### ASSIGNMENT
From the entries below, extract every line that includes the word "will".

### DATA RECORDS
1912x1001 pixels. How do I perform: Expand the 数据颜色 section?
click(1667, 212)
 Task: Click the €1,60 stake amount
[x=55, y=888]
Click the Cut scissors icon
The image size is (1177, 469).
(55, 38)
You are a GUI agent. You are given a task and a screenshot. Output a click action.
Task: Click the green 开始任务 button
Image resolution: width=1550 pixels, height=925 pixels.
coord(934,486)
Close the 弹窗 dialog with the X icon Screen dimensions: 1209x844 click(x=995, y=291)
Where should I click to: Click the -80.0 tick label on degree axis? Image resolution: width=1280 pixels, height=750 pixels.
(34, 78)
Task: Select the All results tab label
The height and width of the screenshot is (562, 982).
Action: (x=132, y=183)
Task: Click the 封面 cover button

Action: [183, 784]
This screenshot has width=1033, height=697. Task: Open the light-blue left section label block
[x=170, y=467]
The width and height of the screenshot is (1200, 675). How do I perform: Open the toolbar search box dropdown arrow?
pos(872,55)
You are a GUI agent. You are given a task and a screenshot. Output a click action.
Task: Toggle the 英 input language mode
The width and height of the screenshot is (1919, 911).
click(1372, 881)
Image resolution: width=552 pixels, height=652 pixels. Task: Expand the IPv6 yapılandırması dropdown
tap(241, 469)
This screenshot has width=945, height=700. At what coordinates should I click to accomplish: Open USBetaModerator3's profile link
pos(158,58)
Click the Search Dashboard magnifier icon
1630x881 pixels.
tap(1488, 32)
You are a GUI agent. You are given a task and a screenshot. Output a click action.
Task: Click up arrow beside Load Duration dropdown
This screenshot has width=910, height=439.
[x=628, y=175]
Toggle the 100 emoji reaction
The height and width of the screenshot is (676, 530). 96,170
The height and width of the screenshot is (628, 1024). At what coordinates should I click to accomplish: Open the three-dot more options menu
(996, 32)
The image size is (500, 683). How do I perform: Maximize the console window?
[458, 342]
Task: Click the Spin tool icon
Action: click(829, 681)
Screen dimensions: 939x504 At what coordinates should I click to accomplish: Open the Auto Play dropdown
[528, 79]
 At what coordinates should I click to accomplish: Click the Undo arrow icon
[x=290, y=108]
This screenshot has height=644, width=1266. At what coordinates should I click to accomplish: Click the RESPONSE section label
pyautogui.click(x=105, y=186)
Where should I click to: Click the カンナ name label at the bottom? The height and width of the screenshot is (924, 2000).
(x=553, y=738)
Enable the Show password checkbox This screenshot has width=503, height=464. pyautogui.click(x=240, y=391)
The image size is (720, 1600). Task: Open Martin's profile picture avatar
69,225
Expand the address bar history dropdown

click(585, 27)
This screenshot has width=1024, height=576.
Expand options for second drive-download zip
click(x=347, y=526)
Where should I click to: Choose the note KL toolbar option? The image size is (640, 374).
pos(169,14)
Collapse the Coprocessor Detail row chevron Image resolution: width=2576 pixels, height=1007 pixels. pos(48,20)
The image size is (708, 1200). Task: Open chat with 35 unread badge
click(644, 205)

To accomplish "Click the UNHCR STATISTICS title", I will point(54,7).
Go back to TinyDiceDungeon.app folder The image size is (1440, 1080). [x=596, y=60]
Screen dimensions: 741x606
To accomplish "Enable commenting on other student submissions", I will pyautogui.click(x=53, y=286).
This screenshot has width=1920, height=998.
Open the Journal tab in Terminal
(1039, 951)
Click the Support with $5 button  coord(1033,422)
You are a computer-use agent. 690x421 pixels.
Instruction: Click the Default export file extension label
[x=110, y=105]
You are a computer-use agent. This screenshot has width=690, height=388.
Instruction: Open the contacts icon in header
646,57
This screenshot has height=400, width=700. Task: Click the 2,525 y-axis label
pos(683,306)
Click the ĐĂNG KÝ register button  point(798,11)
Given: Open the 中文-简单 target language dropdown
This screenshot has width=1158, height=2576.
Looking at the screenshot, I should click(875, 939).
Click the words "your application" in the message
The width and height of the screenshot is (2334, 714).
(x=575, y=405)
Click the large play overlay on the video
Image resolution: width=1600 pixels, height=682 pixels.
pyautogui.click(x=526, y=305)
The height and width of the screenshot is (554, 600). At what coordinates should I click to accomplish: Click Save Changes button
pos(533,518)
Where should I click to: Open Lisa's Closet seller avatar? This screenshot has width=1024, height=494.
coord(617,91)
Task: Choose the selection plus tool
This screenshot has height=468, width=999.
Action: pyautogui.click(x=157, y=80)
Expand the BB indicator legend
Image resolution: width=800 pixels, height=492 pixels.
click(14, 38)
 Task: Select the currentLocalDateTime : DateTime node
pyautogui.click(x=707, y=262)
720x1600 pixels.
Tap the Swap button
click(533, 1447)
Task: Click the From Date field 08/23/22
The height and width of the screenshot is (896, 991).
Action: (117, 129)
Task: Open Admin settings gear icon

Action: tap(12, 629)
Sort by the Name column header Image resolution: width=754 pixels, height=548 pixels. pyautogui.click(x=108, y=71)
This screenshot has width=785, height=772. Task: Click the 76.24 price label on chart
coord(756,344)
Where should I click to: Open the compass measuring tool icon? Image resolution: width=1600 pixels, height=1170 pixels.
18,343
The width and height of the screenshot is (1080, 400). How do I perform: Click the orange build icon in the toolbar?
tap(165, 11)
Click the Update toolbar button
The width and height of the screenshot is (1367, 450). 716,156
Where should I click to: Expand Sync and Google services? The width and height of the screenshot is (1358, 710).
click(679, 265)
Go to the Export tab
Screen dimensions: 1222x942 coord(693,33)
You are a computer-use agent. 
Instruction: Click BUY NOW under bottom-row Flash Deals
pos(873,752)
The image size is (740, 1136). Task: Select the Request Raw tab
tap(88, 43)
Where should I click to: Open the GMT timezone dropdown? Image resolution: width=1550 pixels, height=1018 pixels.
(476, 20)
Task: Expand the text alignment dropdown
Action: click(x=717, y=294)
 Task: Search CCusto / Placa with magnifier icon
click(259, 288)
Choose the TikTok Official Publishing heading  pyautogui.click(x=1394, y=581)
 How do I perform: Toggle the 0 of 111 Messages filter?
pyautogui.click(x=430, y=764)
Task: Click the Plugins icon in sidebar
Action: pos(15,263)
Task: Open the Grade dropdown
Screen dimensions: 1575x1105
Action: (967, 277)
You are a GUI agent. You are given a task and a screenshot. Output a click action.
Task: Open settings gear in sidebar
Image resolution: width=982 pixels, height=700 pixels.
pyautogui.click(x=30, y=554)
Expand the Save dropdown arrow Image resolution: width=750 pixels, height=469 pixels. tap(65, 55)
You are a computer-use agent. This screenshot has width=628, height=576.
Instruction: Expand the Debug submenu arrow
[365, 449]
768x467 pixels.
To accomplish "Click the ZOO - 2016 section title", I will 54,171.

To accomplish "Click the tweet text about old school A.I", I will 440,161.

### RESULT
To accomplish "Click the UNHCR STATISTICS title", I will point(54,7).
To accomplish "Enable commenting on other student submissions", I will pyautogui.click(x=53, y=286).
To accomplish "Click the ZOO - 2016 section title", I will 54,171.
To accomplish "Click the tweet text about old school A.I", I will 440,161.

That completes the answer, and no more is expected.